How supply chain disruption and inflation impact procurement

Over the past two years, the global pandemic has exposed existing weaknesses in global supply chains—high consumer demand and increasing supply chain costs have created difficulties in procurement worldwide, with soaring inflation impacting business spend and, ultimately, profitability [1].

Countries rely heavily on imports, and, as Willy Shih, economist at Harvard Business School, states: “Global supply chains have really brought us a cornucopia of products that we might not otherwise be able to have as much variety of, or as attractive a cost. When you buy a product off a store’s shelf or online, that’s the tail-end of the journey that might have begun a year ago, in a factory that might be half a world away.” [2]

e-Commerce has made it seem like ordering goods online is easy—with a few clicks on a screen, a package can be delivered to your doorstep. However, behind the scenes, those goods undergo a complicated process that usually happens with few glitches, for millions of orders each day worldwide. Despite all the automation we have today, goods are usually shipped hundreds or thousands of miles, handled by hundreds of people (sailors, truck drivers, warehouse workers, delivery drivers, and more) on their journey, and moved into stores and homes to meet unparalleled high consumer demand and meet convenience expectations.

DATA RECORDS:

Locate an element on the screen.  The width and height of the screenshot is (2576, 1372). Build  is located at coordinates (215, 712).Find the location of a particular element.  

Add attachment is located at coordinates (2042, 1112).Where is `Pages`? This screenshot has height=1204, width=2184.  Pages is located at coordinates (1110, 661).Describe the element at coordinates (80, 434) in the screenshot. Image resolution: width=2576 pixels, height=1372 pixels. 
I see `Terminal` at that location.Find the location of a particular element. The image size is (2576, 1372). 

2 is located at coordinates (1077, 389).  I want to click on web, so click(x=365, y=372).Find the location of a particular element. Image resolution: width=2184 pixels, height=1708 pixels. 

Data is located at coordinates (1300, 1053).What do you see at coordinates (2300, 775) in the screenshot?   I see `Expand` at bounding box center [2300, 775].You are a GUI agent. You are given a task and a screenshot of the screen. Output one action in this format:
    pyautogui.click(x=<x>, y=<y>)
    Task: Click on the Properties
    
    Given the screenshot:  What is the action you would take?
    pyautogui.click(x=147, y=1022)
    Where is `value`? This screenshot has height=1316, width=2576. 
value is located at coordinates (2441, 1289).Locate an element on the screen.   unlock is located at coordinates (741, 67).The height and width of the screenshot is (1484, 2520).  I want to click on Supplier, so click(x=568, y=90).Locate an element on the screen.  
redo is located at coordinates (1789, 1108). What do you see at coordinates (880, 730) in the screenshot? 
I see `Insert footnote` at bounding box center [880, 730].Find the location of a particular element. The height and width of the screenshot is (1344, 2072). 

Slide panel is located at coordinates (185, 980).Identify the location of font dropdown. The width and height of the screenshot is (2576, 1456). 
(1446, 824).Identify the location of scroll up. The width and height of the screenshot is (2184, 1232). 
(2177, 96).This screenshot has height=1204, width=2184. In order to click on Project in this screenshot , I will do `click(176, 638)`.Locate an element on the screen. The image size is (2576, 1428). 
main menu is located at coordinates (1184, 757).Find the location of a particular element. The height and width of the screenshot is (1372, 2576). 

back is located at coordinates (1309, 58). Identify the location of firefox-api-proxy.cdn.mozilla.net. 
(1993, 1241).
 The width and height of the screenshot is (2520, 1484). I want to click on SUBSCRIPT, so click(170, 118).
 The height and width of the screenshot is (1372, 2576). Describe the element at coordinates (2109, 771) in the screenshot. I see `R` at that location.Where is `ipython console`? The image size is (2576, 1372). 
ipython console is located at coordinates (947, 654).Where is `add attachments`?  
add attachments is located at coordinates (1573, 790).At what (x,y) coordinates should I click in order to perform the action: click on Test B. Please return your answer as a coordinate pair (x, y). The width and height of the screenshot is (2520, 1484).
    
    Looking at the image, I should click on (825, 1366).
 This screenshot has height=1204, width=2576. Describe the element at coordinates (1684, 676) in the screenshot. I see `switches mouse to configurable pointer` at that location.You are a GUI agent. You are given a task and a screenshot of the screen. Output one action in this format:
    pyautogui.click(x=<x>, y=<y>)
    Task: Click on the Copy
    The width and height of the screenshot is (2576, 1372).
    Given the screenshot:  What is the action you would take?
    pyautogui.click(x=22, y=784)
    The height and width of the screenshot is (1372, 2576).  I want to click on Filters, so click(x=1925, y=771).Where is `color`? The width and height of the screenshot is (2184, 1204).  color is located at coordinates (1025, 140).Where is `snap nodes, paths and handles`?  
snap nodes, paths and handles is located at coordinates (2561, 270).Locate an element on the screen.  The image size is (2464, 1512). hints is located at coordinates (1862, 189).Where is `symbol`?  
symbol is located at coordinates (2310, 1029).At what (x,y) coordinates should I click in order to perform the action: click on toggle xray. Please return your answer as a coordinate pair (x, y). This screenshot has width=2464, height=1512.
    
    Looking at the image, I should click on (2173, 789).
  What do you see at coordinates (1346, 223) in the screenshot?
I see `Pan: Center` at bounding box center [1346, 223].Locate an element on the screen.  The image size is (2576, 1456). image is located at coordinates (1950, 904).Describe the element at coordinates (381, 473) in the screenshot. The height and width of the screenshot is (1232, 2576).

TASKS AND EXERCISES:
[A] In the procurement article, rewrite the stretch from "How supply chain" through "ultimately, profitability [1].", substituting "health crisis" for "pandemic".
[B] Answer these questions using the procurement article:
(i) Over what period does the article say the global pandemic has exposed weaknesses in supply chains?
(ii) At which institution is Willy Shih an economist?
(iii) How far are goods usually shipped, according to the article?
[C] Translate this sentence from the procurement article into Spanish: "However, behind the scenes, those goods undergo a complicated process that usually happens with few glitches, for millions of orders each day worldwide."
The entries were drawn from a separate source.

RESULTS IN ORDER:
[A]
How supply chain disruption and inflation impact procurement

Over the past two years, the global health crisis has exposed existing weaknesses in global supply chains—high consumer demand and increasing supply chain costs have created difficulties in procurement worldwide, with soaring inflation impacting business spend and, ultimately, profitability [1].

[B]
(i) The past two years.
(ii) Harvard Business School.
(iii) Hundreds or thousands of miles.

[C] Sin embargo, entre bastidores, esos productos pasan por un proceso complicado que suele desarrollarse con pocos contratiempos, para millones de pedidos cada día en todo el mundo.